**** INPUT DATA

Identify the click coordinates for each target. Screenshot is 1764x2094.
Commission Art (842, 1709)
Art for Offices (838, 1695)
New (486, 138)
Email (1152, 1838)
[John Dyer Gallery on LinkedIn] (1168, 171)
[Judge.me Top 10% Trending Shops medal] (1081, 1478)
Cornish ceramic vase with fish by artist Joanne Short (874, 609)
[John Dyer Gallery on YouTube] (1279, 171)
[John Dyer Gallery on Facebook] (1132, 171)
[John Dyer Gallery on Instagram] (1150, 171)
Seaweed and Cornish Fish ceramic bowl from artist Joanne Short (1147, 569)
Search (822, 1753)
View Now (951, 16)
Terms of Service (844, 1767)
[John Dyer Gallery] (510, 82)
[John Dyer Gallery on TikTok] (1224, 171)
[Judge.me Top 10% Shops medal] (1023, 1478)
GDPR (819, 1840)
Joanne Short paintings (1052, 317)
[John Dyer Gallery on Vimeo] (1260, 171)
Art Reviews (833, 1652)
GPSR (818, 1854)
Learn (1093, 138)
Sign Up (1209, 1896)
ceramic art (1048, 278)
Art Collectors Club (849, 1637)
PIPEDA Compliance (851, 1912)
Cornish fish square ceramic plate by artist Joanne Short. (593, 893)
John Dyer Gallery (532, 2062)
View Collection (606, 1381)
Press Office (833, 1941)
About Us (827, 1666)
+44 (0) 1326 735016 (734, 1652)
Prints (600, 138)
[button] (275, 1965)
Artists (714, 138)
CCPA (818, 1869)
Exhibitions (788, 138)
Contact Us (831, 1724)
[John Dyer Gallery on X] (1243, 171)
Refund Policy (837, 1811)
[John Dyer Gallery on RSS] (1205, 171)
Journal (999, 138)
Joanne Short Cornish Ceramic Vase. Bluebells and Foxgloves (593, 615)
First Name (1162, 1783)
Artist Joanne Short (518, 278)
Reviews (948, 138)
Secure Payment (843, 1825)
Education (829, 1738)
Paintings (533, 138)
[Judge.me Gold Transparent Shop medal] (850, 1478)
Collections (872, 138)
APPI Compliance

********

PROBLEM TO SOLVE: In the entries, find the line containing "Contact Us (831, 1724)" and output it and all remaining lines exactly.

WRITTEN ANSWER:
Contact Us (831, 1724)
[John Dyer Gallery on X] (1243, 171)
Refund Policy (837, 1811)
[John Dyer Gallery on RSS] (1205, 171)
Journal (999, 138)
Joanne Short Cornish Ceramic Vase. Bluebells and Foxgloves (593, 615)
First Name (1162, 1783)
Artist Joanne Short (518, 278)
Reviews (948, 138)
Secure Payment (843, 1825)
Education (829, 1738)
Paintings (533, 138)
[Judge.me Gold Transparent Shop medal] (850, 1478)
Collections (872, 138)
APPI Compliance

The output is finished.